La syllabe mourut dans la gorge de l’Uchiwa, étouffée par la surprise, émotion rapidement suivie par celle, plus trouble, de l’excitation réprimée. Il vit les pupilles d’Hatake se dilater, sentit les cuisses de l’homme frémirent sous ses paumes. Et devina sans peine la progression des frissons jusqu’à un endroit autrement plus sensible du guerrier fasciné qu’il tenait captif sous son regard. Les sentiments de Kakashi avaient été mis à vif par les souffrances qu’il avait endurées et la terreur à laquelle il avait dû faire face lors de sa récente mission.
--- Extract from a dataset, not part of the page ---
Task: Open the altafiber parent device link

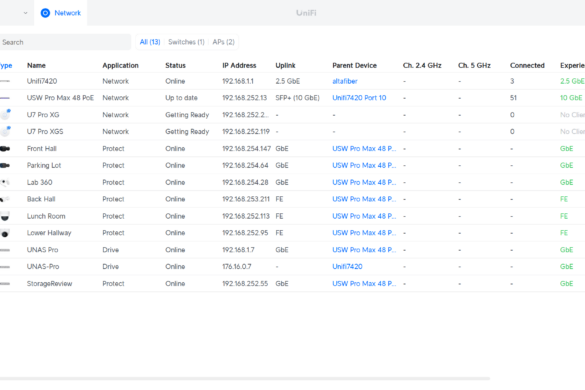Action: pyautogui.click(x=345, y=81)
Sa sensibilité exacerbée par le manque de sommeil et le délire léger mais constant dans lequel il avait passé les derniers jours le laissait sans protection devant un Sasuke que les années avaient rendu toujours plus désirable et plus inaccessible et qui à présent se trouvait penché sur lui, son torse tendu vers le sien, ses doigts enserrant doucement ses cuisses et ses lèvres... Ses lèvres entrouvertes, ses lèvres humides... Ses mains qu’il sentait glisser plus en amont, se rapprocher... Comme son visage... Comme ses...
«C’est d’accord, on y va!»
La brusquerie de la déclaration fit sursauter Sasuke. Il se redressa, un peu perdu, avec l’impression de sortir d’un rêve. Oui, désagréable impression d’avoir perdu le contrôle pendant quelques secondes.
«Je vais me changer et j’arrive.» fit Kakashi en se levant prestement.
Plantant là pour la seconde fois le dernier descendant des Uchiwa, glorieuse famille noble et respectée par tous dans le village caché de Konoha et même au-delà, il se dépêcha vers sa chambre et s’empressa de fermer la porte derrière lui avec toute la célérité qu’il pouvait mettre dans ses actes sans que ceux-ci laissent penser à une fuite. Dans le salon déserté, Sasuke se laissa tomber sur la chaise que son ancien professeur venait de quitter et à son tour poussa un long soupir.
 
          Posté devant la glace, Kakashi arrangeait son bandeau. Il avait remplacé son T-shirt par une chemise blanche propre et néanmoins froissée et mit le masque noir qui épousait exactement les lignes du bas de son visage. Cependant, à la place de l’habituel accessoire frontal dont il se servait pour cacher le sharingan, il avait noué un foulard noir autour de son crâne. Soudain, une voix se fit entendre derrière lui:
«Hep, patron! On dirait que tout se passe bien avec le sale garnement! Z’êtes sur la bonne voie, faut foncer!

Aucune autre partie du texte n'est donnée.